JAKARTA – Anggota DPD RI dapil Papua Barat Daya Paul Finsen Mayor (PFM) terus berupaya memperjuangkan proses kepegawaian terkait pengangkatan ASN yakni PPPK baik penuh waktu maupun paruh waktu di tanah Papua.
Terbaru, Senator PFM memfasilitasi Wakil Bupati Kabupaten Raja Ampat, Drs. Mansyur Syahdan, M.Si, bertemu dengan Deputi SDM Aparatur Kementerian PAN-RB, Aba Subagja, S.Sos., MAP, di Kantor KemenPAN-RB, Jakarta, Senin (22/12/2025).
Dalam kesempatan tersebut, berkaitan dengan formasi ASN kebutuhan tahun 2021 di Kabupaten Raja Ampat yang berjumlah 464 formasi, Senator PFM meminta kebijakan penundaan dimana prosesnya dimundurkan ke awal tahun.

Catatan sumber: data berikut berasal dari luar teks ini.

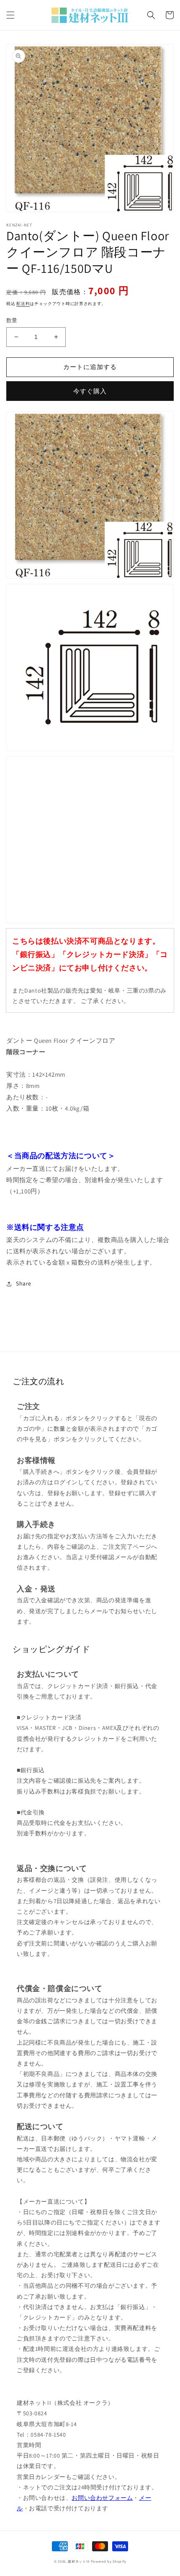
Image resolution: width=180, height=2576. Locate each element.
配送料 (23, 303)
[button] (10, 15)
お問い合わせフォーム (102, 2498)
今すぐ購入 (90, 391)
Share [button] (23, 1283)
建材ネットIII (79, 2561)
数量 (12, 320)
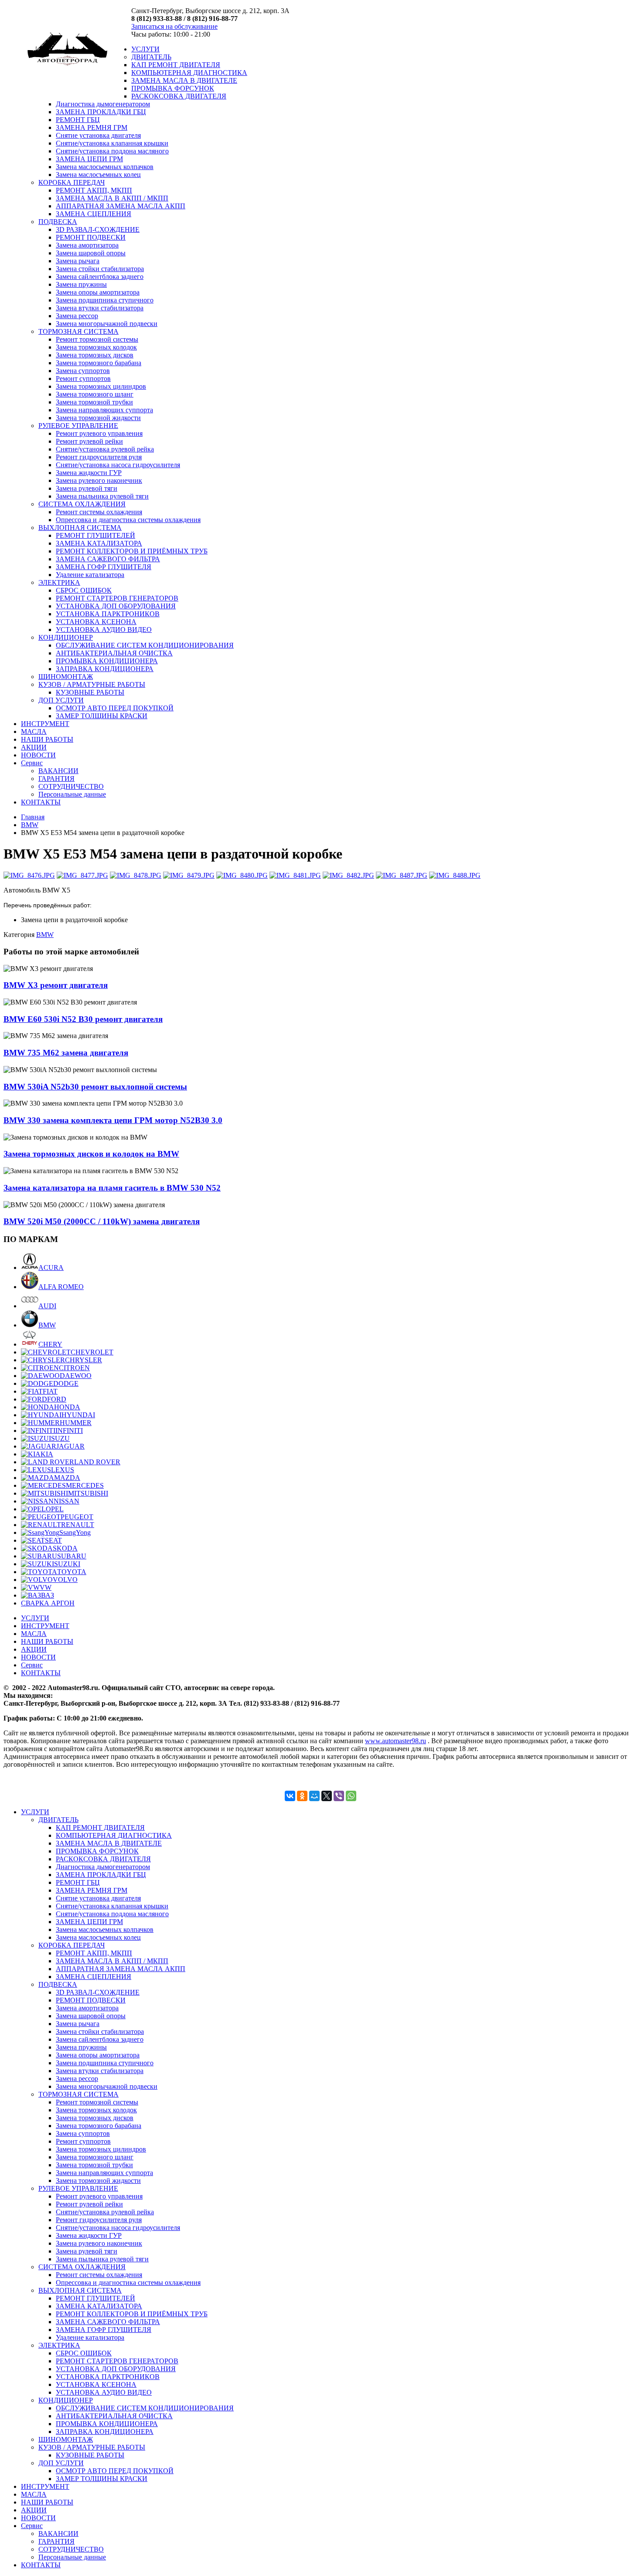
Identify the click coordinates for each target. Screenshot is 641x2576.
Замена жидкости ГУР (89, 472)
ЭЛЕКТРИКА (59, 582)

“Untuk Kabupaten Raja Ampat telah disepakati penyesuaian jadwal terkait proses pemberkasan terhadap tenaga honorer sebanyak 464 formasi, mundur sampai awal tahun 2026,” tegas PFM, yang juga Ketua Kerukunan Keluarga Papua (KK PAPUA) itu.
Senator PFM menegaskan akan melakukan intervensi langsung di lapangan untuk mendampingi Bupati, Wakil Bupati dan Kepala BKD sehingga prosesnya cepat selesai. Sementara KemenPAN-RB menjanjikan akan menerbitkan Surat Keputusan (SK) pada Februari 2026.
“Ini harus cepat, perlu intervensi langsung, karena sudah limit terakhir harus segera diproses di Kementerian PAN-RB RB untuk keluarkan status kepegawaiannya,” jelas Senator PFM.
“Puji Tuhan setelah saya fasilitasi untuk koordinasi dengan Kementerian PAN-RB, persoalan formasi ASN atau PPPK semua mendapatkan arahan dan solusi yang memuaskan bagi para tenaga honorer di Papua dalam mendapatkan hak-haknya,” kata Paul Finsen Mayor.

Sementara itu Wakil Bupati Kabupaten Raja Ampat, Drs. Mansyur Syahdan, M.Si, berterima kasih kepada Senator PFM yang telah memfasilitasi dengan Kementerian PAN-RB sehingga mendapatkan solusi.
“Dari hasil pertemuan, kami diberi waktu untuk melakukan revisi database atau melihat kembali tenaga honorer yang terdata untuk disesuaikan yang benar-benar honorer, terutama tenaga guru dan teknis. Kami harus melakukan cek dan ricek kembali. Mudah-mudahan apa yang kami lakukan tepat dan sesuai. Jadi yang terdata merupakan orang-orang yang betul-betul sudah mengabdi,” papar Wabup Raja Ampat.
Deputi SDM Aparatur Kementerian PAN-RB, Aba Subagja, S.Sos., MAP, mengapresiasi koordinasi dan komunikasi yang dijalankan oleh Senator PFM dan para kepala daerah terkait proses pengisian PPPK di daerah. Menurutnya keterbukaan seperti inilah yang diperlukan sehingga pihak-pihak terkait menemukan solusi yang tepat.
“Saya kira, koordinasi dan saling keterbukaan inilah yang kita perlukan. Supaya Kementerian PAN-RB dan daerah mengerti dimana kesulitan dan bagaimana pemecahannya sehingga proses formasi PPPK segera tuntas sesuai jadwal,” kata dia.